The following day a national newspaper had quite rightly jumped on the bandwagon and displayed a few famous faces that had been artificially pushed beyond the free bus pass watershed.

I picked over them with a grin. This latest flash-fad was proving to be pretty fun.

Concerns around privacy threw FaceApp into controversy, though aside from this I started later in the week to think a bit more about how easy it is these days to change our appearance via technology.

Showing a doctored or ‘enhanced’ photo to the world is of course nothing new. Airbrushing has long gone hand-in-hand with magazine cover shoots, and supposedly even Elizabeth I had her portrait artists heavily accentuate her better features while heavily diluting her worst.

These days though, the capability is right in the palm of our hands.

Most photo filters are a bit of fun, but as I scroll through the contacts in my phone, it's interesting to actually pay attention to how few of them display an unfiltered mugshot.

And most it seems aren’t edited to add dog ears, Mick Jagger’s lips or a Marie Antoinette bouffant. They’re modified with filters designed to brighten our eyes, smooth out our skin and dimple our cheeks.

This sort of technology is of course improving all the time, and Hollywood is certainly proving to be its showcase.

As we now see more and more frequently, and with incredible examples, CGI technology has reached a stage when an actor or actress’s age means less and less, as they can simply be de-aged by a couple of decades to fit a role’s requirements (see one Samuel L. Jackson in superhero blockbuster Captain Marvel).

And though this technology may still be far from perfect, Hollywood has even used CGI to bring certain actors back from the dead (exhibit B – Peter Cushing, OBE – Rogue One: A Star Wars Story).

Such technology is incredible to behold, and an achievement in special effects deserving of applause. Yet with such use of computer generated imagery becoming an ever more utilised solution to cinematic casting conundrums, are we on the way down a rocky path?

Will the day come when Hollywood stops searching for new talent because all of the required male lead parts are perfect for a CGI Richard Burton or Clark Gable? Perhaps instead of bothering to discover the next Julia Roberts we will simply digitally recreate the old one. And what if the part called for Julia to be black, or Asian? Would producers bother to look for a talented black or Asian actress… or would they simply ‘make’ one? It’s a disturbing thought.

And as for Joe Public, is the rise in ‘filter culture’, and the growth of our instinct to doctor any photo before sharing it leading us to care less and less about what is real? Are we taking casual though alarming steps further along the road of fantasy over reality?
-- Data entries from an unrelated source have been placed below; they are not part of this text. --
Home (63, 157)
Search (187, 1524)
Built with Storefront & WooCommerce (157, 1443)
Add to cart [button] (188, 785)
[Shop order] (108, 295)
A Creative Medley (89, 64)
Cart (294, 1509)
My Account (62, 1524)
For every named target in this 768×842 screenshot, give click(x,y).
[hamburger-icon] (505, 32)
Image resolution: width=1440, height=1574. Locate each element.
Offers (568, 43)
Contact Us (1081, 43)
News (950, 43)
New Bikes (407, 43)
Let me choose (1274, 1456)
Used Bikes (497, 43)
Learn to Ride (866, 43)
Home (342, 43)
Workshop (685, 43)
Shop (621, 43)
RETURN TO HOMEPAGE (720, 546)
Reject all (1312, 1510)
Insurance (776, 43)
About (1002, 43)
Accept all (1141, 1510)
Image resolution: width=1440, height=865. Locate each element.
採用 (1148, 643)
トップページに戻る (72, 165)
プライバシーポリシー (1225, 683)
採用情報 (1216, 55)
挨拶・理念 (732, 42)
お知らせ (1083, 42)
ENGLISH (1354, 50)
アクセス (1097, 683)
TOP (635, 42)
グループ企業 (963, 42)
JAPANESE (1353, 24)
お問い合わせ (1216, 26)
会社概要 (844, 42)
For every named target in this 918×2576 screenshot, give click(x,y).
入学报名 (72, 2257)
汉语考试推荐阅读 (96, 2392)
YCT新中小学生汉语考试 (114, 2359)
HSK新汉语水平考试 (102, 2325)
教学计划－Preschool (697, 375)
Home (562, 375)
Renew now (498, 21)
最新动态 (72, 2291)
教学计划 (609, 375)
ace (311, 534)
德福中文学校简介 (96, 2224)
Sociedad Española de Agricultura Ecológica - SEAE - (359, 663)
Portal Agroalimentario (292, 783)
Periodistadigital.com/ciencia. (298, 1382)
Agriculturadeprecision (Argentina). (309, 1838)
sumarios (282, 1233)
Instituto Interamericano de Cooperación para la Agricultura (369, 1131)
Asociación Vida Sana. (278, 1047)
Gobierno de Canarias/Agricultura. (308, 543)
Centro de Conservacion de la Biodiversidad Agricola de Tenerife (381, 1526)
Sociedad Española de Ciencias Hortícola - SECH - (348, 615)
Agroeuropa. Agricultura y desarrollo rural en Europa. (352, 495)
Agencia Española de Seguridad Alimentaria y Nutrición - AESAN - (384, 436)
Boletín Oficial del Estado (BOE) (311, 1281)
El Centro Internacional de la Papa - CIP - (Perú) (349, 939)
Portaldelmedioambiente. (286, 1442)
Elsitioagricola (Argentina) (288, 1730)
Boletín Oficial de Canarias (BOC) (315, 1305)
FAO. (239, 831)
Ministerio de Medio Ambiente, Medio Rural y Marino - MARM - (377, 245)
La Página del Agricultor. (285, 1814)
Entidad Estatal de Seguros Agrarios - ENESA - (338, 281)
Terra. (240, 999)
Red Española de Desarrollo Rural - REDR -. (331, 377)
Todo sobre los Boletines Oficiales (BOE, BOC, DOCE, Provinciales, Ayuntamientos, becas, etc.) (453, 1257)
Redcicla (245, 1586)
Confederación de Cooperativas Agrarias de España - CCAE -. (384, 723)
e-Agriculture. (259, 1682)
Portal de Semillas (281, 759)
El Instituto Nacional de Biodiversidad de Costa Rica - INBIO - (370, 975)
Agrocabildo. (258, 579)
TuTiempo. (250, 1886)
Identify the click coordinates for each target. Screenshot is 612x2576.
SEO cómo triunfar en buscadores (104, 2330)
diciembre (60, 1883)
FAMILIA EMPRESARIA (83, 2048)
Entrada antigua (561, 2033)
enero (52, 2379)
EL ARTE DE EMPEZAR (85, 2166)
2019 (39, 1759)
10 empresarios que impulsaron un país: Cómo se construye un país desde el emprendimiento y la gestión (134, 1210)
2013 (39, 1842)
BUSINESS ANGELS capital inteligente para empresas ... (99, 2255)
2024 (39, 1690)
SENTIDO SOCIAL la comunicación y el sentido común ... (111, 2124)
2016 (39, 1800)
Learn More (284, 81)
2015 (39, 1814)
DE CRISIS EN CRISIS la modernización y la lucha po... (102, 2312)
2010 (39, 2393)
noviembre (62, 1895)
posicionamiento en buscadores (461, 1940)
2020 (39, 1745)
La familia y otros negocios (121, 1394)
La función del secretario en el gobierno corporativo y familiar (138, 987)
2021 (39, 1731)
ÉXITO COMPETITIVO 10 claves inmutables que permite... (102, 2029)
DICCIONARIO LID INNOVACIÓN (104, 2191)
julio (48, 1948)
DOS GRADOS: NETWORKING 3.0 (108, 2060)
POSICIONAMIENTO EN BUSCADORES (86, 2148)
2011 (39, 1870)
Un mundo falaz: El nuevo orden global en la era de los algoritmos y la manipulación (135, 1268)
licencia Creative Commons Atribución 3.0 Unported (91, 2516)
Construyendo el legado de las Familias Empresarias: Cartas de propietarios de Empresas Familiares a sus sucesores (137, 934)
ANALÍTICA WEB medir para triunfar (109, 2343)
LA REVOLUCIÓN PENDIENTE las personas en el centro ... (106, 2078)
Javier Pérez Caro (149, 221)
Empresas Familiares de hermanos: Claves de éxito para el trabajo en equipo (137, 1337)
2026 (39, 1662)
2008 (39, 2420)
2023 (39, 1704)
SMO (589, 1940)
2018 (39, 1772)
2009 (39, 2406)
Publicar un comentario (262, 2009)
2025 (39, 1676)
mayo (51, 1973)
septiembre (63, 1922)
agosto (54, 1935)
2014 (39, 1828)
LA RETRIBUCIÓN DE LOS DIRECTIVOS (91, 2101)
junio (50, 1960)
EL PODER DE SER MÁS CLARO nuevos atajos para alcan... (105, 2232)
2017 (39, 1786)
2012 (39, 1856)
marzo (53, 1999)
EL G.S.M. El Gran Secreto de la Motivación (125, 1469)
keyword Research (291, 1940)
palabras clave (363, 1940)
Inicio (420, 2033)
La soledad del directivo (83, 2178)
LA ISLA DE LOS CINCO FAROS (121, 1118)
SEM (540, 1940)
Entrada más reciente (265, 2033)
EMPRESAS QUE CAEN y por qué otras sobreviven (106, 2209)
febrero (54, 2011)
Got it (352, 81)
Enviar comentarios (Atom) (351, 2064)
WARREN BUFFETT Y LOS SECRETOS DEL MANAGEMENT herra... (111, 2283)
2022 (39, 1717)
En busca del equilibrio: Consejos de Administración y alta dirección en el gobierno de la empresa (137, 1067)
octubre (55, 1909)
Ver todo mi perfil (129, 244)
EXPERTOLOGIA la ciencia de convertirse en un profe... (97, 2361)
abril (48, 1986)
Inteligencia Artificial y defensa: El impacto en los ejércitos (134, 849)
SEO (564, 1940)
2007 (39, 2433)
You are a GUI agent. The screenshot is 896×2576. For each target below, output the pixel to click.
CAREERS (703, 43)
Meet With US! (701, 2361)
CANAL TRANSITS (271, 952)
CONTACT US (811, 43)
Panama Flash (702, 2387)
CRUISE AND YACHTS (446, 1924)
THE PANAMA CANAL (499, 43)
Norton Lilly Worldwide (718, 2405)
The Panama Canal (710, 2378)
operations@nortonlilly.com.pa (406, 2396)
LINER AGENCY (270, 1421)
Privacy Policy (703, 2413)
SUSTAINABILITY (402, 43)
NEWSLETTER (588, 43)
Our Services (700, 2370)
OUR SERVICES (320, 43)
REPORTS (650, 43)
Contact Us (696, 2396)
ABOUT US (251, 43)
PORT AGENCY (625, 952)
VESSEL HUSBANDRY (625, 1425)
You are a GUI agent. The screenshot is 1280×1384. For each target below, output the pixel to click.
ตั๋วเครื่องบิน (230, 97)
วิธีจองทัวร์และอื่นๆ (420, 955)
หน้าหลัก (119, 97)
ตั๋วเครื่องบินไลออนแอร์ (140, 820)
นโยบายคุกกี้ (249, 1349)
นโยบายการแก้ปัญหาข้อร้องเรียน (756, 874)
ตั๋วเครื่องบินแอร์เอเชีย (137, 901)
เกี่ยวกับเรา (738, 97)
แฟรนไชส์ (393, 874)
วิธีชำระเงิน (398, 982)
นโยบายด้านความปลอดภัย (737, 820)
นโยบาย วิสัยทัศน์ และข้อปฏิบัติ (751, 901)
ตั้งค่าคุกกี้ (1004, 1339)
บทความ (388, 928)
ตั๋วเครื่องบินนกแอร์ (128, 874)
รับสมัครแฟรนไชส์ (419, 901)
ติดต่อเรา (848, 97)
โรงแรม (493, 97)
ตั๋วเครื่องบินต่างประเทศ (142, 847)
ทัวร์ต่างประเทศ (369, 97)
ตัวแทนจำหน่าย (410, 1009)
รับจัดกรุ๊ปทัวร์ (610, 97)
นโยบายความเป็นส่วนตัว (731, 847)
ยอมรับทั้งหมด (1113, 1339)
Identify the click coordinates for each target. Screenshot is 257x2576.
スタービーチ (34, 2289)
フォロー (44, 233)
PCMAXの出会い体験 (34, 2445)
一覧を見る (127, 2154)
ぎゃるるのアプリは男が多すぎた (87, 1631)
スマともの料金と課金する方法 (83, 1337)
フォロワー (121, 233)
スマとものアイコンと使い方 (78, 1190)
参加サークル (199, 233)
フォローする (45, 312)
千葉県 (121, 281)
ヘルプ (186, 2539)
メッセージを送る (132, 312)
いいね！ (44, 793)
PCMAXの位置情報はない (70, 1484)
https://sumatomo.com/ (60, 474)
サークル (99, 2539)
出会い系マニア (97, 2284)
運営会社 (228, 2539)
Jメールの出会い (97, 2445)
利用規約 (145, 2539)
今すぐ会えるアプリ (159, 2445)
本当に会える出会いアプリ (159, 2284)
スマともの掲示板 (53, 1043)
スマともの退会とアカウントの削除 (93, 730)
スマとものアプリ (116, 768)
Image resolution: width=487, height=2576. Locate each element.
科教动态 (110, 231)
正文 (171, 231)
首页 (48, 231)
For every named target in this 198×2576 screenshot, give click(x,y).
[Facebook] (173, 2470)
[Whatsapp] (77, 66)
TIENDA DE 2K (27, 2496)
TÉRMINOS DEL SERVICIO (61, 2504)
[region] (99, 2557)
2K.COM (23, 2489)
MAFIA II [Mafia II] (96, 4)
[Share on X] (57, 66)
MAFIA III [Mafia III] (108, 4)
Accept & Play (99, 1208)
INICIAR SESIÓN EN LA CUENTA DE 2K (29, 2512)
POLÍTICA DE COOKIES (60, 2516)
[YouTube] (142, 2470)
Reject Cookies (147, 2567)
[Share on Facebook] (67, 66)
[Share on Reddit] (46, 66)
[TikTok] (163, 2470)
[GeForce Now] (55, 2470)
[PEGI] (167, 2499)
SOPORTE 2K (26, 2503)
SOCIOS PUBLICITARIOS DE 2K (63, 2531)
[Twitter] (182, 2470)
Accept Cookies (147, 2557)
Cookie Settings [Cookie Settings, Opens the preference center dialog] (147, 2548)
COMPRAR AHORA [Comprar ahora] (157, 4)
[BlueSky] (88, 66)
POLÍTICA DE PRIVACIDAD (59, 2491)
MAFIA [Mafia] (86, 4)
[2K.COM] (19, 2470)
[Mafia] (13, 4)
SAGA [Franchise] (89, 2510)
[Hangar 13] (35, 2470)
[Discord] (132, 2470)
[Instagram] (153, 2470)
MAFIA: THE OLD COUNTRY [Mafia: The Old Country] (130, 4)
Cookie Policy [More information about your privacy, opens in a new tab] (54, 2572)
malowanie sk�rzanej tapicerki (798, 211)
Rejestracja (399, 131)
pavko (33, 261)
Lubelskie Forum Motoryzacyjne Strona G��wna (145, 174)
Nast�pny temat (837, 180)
With Hollywood able to resurrect the dead, and mobile phones able to change our faces in a second, is ‘real’ slowly becoming irrelevant, and a thing of the past?

By merely using phone apps we can become old, young, whatever we want to see and whatever we want to show. If this continues, and technology becomes better and better, how long could it be until nothing we see is completely real at all?

I look back into the eyes of the aged version of myself that my phone has constructed. I hope one day to look at them in the mirror for real, and hope that in 30 years time there are still plenty of other ‘real’ eyes in my world to meet their gaze.

For now, I’ll delete the pic. Fake sexagenarian Dan was fun, but when I do meet him, I’d like it to be very real indeed.